# Requirement
Would you write out the lines from the one containing "Instruction: Click the Edit" to the end of the records below, exactly and in full, please?

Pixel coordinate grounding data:

────────────────────

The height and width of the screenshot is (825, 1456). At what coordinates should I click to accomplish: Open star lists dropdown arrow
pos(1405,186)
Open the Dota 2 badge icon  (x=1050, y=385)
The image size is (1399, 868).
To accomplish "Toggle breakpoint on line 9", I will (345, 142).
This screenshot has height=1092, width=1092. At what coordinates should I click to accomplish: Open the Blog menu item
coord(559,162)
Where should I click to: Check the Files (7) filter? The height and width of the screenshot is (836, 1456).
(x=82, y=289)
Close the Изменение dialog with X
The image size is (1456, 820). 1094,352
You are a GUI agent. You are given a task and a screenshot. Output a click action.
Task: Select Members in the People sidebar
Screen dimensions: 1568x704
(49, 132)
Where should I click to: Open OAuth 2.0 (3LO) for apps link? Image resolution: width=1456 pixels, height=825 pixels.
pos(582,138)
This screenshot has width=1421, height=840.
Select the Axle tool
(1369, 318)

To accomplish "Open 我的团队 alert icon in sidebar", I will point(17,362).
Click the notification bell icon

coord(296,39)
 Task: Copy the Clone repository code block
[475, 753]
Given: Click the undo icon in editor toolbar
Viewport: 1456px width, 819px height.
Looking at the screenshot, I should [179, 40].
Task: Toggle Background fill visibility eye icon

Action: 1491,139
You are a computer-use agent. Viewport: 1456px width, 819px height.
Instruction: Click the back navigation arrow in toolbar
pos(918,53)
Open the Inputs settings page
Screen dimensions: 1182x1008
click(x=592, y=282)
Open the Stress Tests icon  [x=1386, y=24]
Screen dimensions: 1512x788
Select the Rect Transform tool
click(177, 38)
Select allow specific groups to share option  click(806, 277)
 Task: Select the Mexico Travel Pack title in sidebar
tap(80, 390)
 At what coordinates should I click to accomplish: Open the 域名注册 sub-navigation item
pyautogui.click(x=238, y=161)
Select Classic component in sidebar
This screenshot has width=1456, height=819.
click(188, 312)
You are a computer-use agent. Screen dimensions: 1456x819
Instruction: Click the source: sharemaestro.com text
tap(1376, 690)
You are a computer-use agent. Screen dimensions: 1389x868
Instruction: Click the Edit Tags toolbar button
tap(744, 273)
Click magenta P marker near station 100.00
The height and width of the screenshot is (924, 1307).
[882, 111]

────────────────────

# Task response
Instruction: Click the Edit Tags toolbar button
tap(744, 273)
Click magenta P marker near station 100.00
The height and width of the screenshot is (924, 1307).
[882, 111]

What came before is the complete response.